● Extracted data:
┌──

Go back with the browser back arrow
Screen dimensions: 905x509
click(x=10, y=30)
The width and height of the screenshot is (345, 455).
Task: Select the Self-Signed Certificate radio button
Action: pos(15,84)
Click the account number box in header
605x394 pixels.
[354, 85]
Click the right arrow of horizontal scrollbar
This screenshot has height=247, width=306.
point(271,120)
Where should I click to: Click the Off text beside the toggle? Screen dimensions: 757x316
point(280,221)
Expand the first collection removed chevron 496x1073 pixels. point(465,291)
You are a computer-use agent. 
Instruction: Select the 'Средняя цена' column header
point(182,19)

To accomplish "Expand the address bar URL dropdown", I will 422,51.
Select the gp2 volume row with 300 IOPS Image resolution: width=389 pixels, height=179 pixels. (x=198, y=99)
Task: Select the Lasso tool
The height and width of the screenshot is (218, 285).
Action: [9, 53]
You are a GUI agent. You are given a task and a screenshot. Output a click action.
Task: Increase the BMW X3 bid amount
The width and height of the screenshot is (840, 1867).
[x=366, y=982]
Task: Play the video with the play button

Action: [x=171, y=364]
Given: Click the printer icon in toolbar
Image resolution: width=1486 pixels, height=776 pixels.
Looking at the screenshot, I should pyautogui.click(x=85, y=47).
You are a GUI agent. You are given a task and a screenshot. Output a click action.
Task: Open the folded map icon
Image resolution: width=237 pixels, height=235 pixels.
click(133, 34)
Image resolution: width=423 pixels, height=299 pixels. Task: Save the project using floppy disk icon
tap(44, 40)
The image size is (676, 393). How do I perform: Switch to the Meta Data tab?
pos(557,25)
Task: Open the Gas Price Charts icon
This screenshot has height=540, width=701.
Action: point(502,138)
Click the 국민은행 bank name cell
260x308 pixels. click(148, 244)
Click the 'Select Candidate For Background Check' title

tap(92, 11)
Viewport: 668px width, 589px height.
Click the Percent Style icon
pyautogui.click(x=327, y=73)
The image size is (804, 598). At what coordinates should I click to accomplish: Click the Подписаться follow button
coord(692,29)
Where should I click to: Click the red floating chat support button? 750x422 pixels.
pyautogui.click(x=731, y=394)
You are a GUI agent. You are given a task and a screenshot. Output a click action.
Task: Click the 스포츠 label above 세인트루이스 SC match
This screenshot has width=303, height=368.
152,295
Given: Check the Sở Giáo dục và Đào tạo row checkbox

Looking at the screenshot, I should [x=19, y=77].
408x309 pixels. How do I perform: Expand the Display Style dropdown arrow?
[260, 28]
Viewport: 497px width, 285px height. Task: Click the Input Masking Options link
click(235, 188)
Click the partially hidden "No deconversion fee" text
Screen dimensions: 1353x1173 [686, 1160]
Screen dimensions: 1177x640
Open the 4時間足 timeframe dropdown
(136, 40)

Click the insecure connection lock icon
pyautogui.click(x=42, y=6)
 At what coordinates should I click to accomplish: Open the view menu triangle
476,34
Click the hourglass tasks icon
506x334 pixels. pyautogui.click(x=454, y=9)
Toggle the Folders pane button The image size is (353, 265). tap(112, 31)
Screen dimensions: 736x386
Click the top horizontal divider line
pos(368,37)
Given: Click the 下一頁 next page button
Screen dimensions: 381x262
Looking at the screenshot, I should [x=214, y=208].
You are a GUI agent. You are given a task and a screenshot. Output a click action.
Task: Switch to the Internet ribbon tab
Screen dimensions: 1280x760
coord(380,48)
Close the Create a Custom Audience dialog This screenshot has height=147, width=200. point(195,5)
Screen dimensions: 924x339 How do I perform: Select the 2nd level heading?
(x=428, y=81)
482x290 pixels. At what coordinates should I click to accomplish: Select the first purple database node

└──

● What to work on: Down to the last line, reproduce the entries above precisely.

● Solution for this exercise:
Go back with the browser back arrow
Screen dimensions: 905x509
click(x=10, y=30)
The width and height of the screenshot is (345, 455).
Task: Select the Self-Signed Certificate radio button
Action: pos(15,84)
Click the account number box in header
605x394 pixels.
[354, 85]
Click the right arrow of horizontal scrollbar
This screenshot has height=247, width=306.
point(271,120)
Where should I click to: Click the Off text beside the toggle? Screen dimensions: 757x316
point(280,221)
Expand the first collection removed chevron 496x1073 pixels. point(465,291)
You are a computer-use agent. 
Instruction: Select the 'Средняя цена' column header
point(182,19)

To accomplish "Expand the address bar URL dropdown", I will 422,51.
Select the gp2 volume row with 300 IOPS Image resolution: width=389 pixels, height=179 pixels. (x=198, y=99)
Task: Select the Lasso tool
The height and width of the screenshot is (218, 285).
Action: [9, 53]
You are a GUI agent. You are given a task and a screenshot. Output a click action.
Task: Increase the BMW X3 bid amount
The width and height of the screenshot is (840, 1867).
[x=366, y=982]
Task: Play the video with the play button

Action: [x=171, y=364]
Given: Click the printer icon in toolbar
Image resolution: width=1486 pixels, height=776 pixels.
Looking at the screenshot, I should pyautogui.click(x=85, y=47).
You are a GUI agent. You are given a task and a screenshot. Output a click action.
Task: Open the folded map icon
Image resolution: width=237 pixels, height=235 pixels.
click(133, 34)
Image resolution: width=423 pixels, height=299 pixels. Task: Save the project using floppy disk icon
tap(44, 40)
The image size is (676, 393). How do I perform: Switch to the Meta Data tab?
pos(557,25)
Task: Open the Gas Price Charts icon
This screenshot has height=540, width=701.
Action: point(502,138)
Click the 국민은행 bank name cell
260x308 pixels. click(148, 244)
Click the 'Select Candidate For Background Check' title

tap(92, 11)
Viewport: 668px width, 589px height.
Click the Percent Style icon
pyautogui.click(x=327, y=73)
The image size is (804, 598). At what coordinates should I click to accomplish: Click the Подписаться follow button
coord(692,29)
Where should I click to: Click the red floating chat support button? 750x422 pixels.
pyautogui.click(x=731, y=394)
You are a GUI agent. You are given a task and a screenshot. Output a click action.
Task: Click the 스포츠 label above 세인트루이스 SC match
This screenshot has width=303, height=368.
152,295
Given: Check the Sở Giáo dục và Đào tạo row checkbox

Looking at the screenshot, I should [x=19, y=77].
408x309 pixels. How do I perform: Expand the Display Style dropdown arrow?
[260, 28]
Viewport: 497px width, 285px height. Task: Click the Input Masking Options link
click(235, 188)
Click the partially hidden "No deconversion fee" text
Screen dimensions: 1353x1173 [686, 1160]
Screen dimensions: 1177x640
Open the 4時間足 timeframe dropdown
(136, 40)

Click the insecure connection lock icon
pyautogui.click(x=42, y=6)
 At what coordinates should I click to accomplish: Open the view menu triangle
476,34
Click the hourglass tasks icon
506x334 pixels. pyautogui.click(x=454, y=9)
Toggle the Folders pane button The image size is (353, 265). tap(112, 31)
Screen dimensions: 736x386
Click the top horizontal divider line
pos(368,37)
Given: Click the 下一頁 next page button
Screen dimensions: 381x262
Looking at the screenshot, I should [x=214, y=208].
You are a GUI agent. You are given a task and a screenshot. Output a click action.
Task: Switch to the Internet ribbon tab
Screen dimensions: 1280x760
coord(380,48)
Close the Create a Custom Audience dialog This screenshot has height=147, width=200. point(195,5)
Screen dimensions: 924x339 How do I perform: Select the 2nd level heading?
(x=428, y=81)
482x290 pixels. At what coordinates should I click to accomplish: Select the first purple database node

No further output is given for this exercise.